Personality traits or behavior of parents, friends, their parents influence a child’s development. The child builds his or her ‘first perspectives’ through the family and people who are close.
Group activities, playing with the peers, simple things like language learned (words, accents, meanings associated with certain expressions) are determined by this primary environment system.
This next circle is of inter-relationships between different personalities of the microsystem. It involves the relations between individuals like parent-teacher dialog, or the relation between the child’s family and his or her peer group. Interaction between spouse affecting parent-child interaction or the environmental interaction between home and school represent this system.
Parent teacher relation, impact of what a teacher says about the child’s performance or behavior; as an excellent or average student.
An active and positive interaction between the parent and the teacher during the primary grades of a child demonstrated initiative and independence in the child as a high school student. (developmental impact studied by Epstein, 1983)
A conflict or a divorce among the parents naturally increases emotional tension for the child. The strife between parents, if reflected in their relation with kids, disrupts the children’s idea of a peaceful family.
There is no direct interaction between the child and the influential factor in this system. It is something that indirectly affects a child’s life. What a child observes, or interprets from a given situation has more significance here than a direct conversation.
Parent’s workplace impacting children can be an instance. If one of the parents is promoted or is laid off the job, it has indirect repercussions on children too. The atmosphere at home may undergo a big change, raising different questions in the child’s mind, to some of which, there may not be any satisfying answers. Change in their place of work (a parent traveling for work), may affect the relation where the child feels closer to the parent he spends more time with, going away from the other for no reason.
Family’s social network, acquaintances influence thinking patterns of the family, generally overheard by the kids.
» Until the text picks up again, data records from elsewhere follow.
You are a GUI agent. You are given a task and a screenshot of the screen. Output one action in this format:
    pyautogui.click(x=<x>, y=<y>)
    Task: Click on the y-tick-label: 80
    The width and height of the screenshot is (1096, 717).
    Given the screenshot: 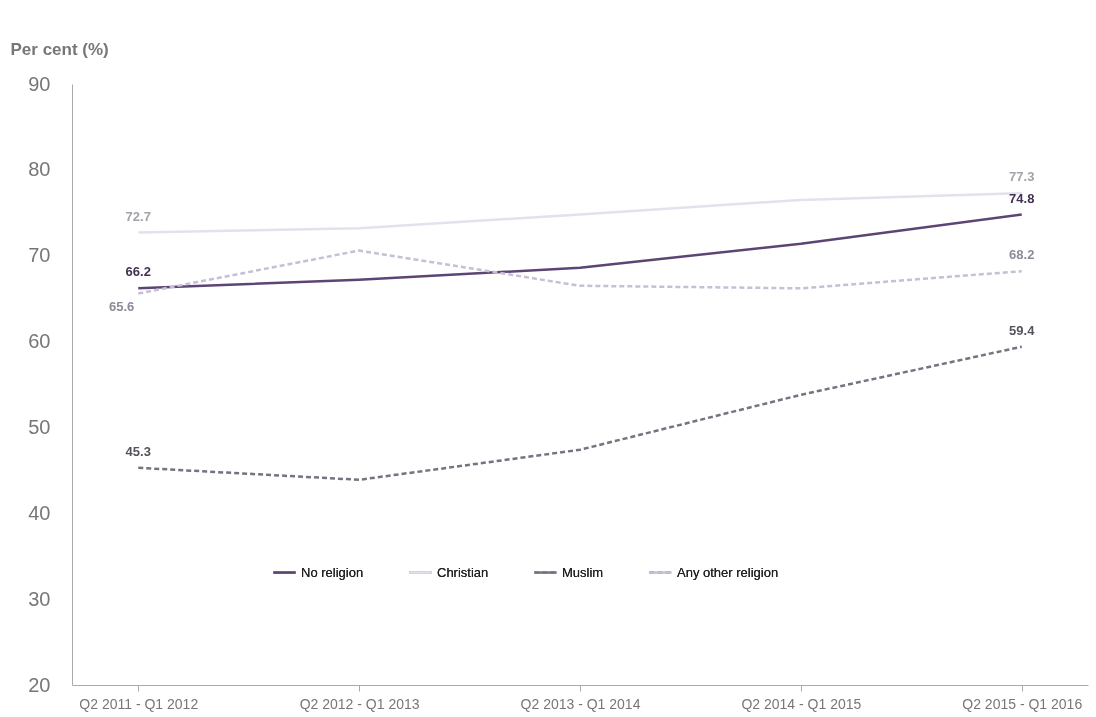 What is the action you would take?
    pyautogui.click(x=40, y=170)
    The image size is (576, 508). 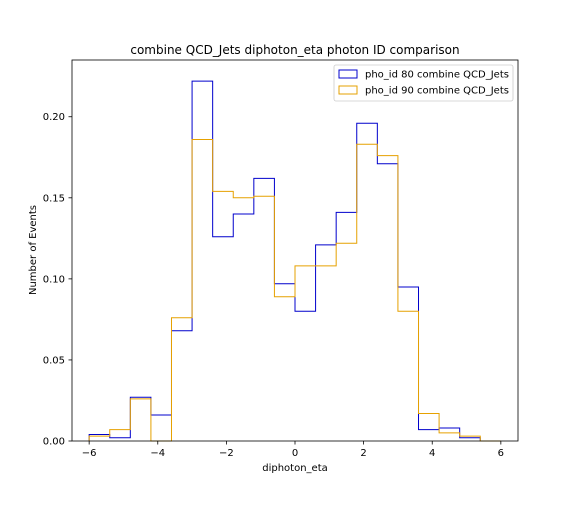 I want to click on x-axis-label: diphoton_eta, so click(x=295, y=468).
This system comprises the larger picture defining the society or the lifestyle of a family. Factors like culture, economic scenario of the country (developed or developing), poverty, ethnic or racial identity form part of this circle. So, all the elements of the microsystem belong to this (macro) cultural context. The belief system, bodies of knowledge, material resources, values, or way of life of all people is common or at least has similarities. This is the composite of all the systems, drawing parallels from all three systems (micro, meso, and exo). The political, cultural, economic, and social realities influence human development, during childhood and as the child grows up into an adult.
An adolescent growing up to have a specific political view or a religious inclination can be an example.
This refers to the major decisions or important transitions that come about in a person’s life span. It is the time factor that a person witnesses from his childhood to adulthood or old age. Major events like parent’s death or a gradual change in his or her personality with increasing age define the chronosystem. A sudden economic crisis, or a social strife, riot, or any other event altering a family’s lifestyle would have a long-lasting impact on the development of a human mind.
Children who experienced less fortune or some kind of deprivation during the Great depression grew into adults with a confident sense of career goals than the non-deprived. Some may have worked to help the family sustain financially. This inculcated in them different levels of satisfaction as grown ups. (Elder’s classic study “Children of the Great Depression”, 1974)
Mutual influence, evolution and change characterize the human ecological interaction. It is a wonder that we grow up as adults without even noticing that so much happens around us, all or some of which may be a reason why we behave the way we do.